If it flows more naturally for you with "are", you have a lot of company. But "are" is wrong.

The problem is that the grammar contradicts logic. Obviously "one out of five" is not talking about one child bu many, 20 percent of all children.

"Everyone" (all, all people) is also plural, logically, but it is singular grammatically. Same problem. 

Gaer


----------



## gerardovox

I know I am a latecomer but I was just having the same problem.
I don't think it is so clear cut. 
#1 grammar is always catching up with current usage, and a quick googlefight reveals: 
"1 in 5 children are"   1.960 hits     "1 in 5 children is"  884 hits
"1 in 5 Americans are" 4540 hits    "1 in 5 Americans is" 2950 hits
 etc etc ad nauseum
I would argue on the basis of that (rather unscientific) survey that it is moving past the realm of "common mistake" right into "most native speakers agree" territory.  

2.MSword spelling&grammar tool seems to favor the "are" version. That is extremely unfortunate if you happen to prefer the "is" version.  Because even if it is right, the spell-checker is going to tell people it is wrong. 
So people really have to be sure of their grammar when they are proofreading a long document to defy the suggestion to change it.  Especially when logic and reason are also telling them to make the correction.  
I think only one in 5 people are going to ignore it.


----------



## Loob

I agree with you, gerardovox, except that I don't think the plural with eg 1 in 5 *was* a mistake ...

_One in five children are _
_One child in five is _


----------



## cuchuflete

In isolation, that is to say with a single group of five, "1 in 5 *is*..." seems logically correct to me.  I agree with Loob's open-mindedness, because most often "1 in 5" refers to a proportion of a larger group than five of anything.

_Of the millions of English speakers, only one in five are apt to use the term 'goose milk cheese' to describe a rare delicacy.  

_In that foolish example, there are many ones and many fives.  Thus the plural 'are' is appropriate.


----------



## panjandrum

Small changes in the wording make a big difference to how it feels - and I regret to say that how it feels is what governs whether I use a singular or plural verb.

One child in five ... sounds singular.
One in five children ... sounds plural.

One out of five children ... I'm not sure, now that I have to decide in an artificial context


----------



## Redshade

I am not usually a prescriptive uber-grammarian but 
I have to say that I would not only always say "is" in this instance
but also feel obliged to correct anyone who used the "are" form.
This looks like an AE/BE argument.


----------



## Loob

Redshade said:


> This looks like an AE/BE argument.


Why do you say that, Redshade?


----------



## Redshade

Because I would have received a thick ear at school for using the "are" version.
I think it was gerardovox's research which linked the "are" form to "Americans" on an American search engine that persuaded me.
<<Leading off-topic.>>


----------



## GreenWhiteBlue

Redshade said:


> I think it was gerardovox's research which linked the "are" form to "Americans" on an American search engine that persuaded me.


Except that you have also seen comments from speakers in the United Kingdom who report the same willingness to use "are". Perhaps you are forgetting that the number of native speakers of English in the United States is approximately five times the number of native speakers of English found in Great Britain.

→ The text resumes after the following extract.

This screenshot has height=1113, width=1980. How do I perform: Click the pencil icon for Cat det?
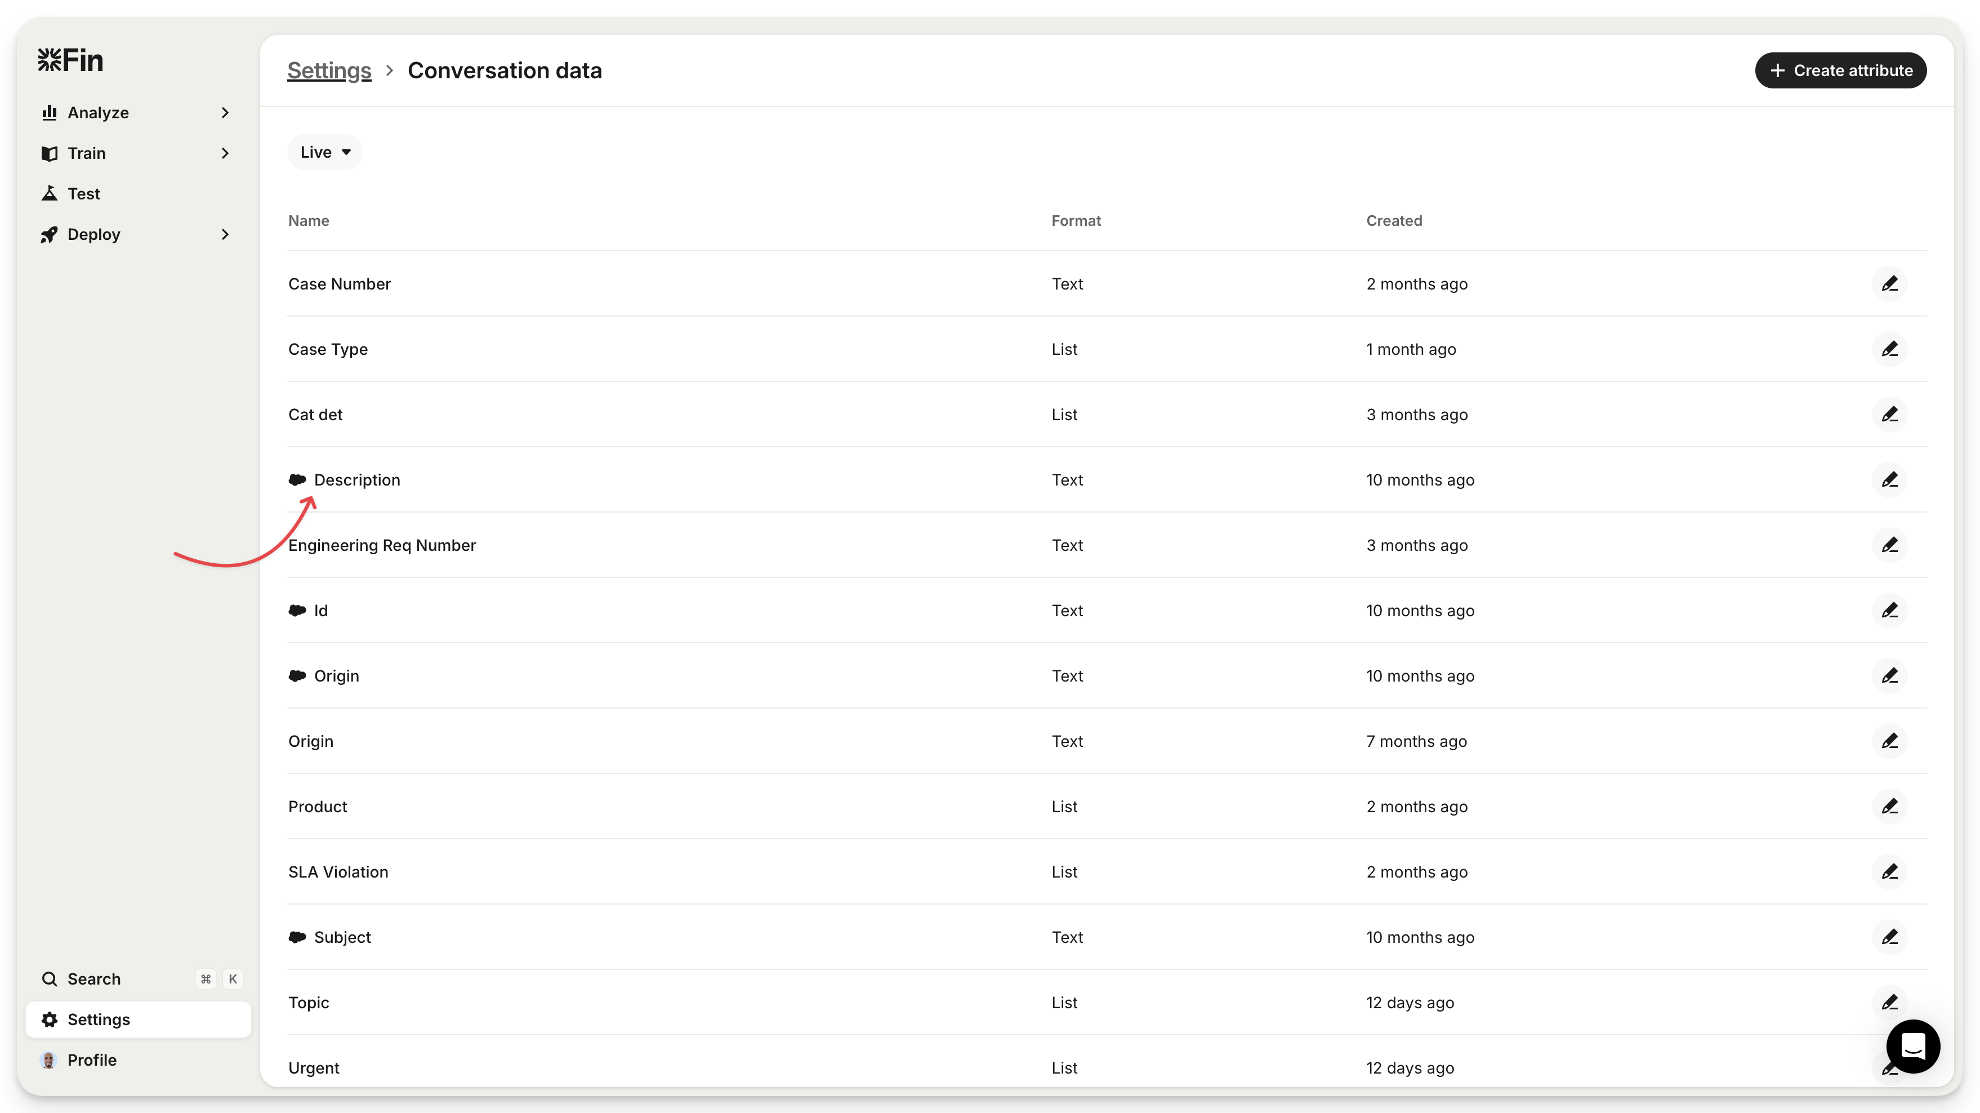pyautogui.click(x=1889, y=414)
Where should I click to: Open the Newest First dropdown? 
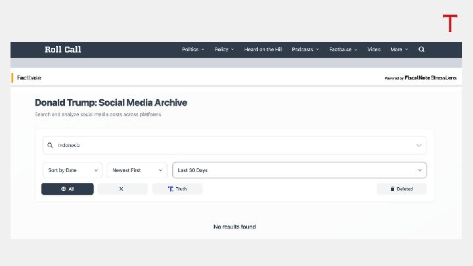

One will therefore find considerably more uses of just about any form on an American site.


<<Responding to an off-topic point, now deleted.>>


----------



## Ynez

"is" wins when writing the numbers.

*2.510* de *"one in five children is"*. 
*861* de *"one in five children are"*. 

*147* de *"one in five children is" site:uk*
*397* de *"one in five children are" site:uk*

It seems that, in relation, British use more "are".

*313* de *"one out of five children is"*. 
*247* de *"one out of five children are"*


----------



## Loob

panjandrum said:


> One child in five ... sounds singular.
> One in five children ... sounds plural.
> 
> One out of five children ... I'm not sure, now that I have to decide in an artificial context


I've been thinking about panj's post 11, especially as I now (belatedly!) see that gerardovox's points about "one in five" were added to a thread with the title "1 out of 5...."

I don't think I say "one out of five x"; I only say "one in five x". But I say "two, three {etc} out of five x" in preference to "two, three {etc} in five x".

I suspect I am very strange 

But it least it means panj's dilemma over "one out of five children" doesn't arise for me...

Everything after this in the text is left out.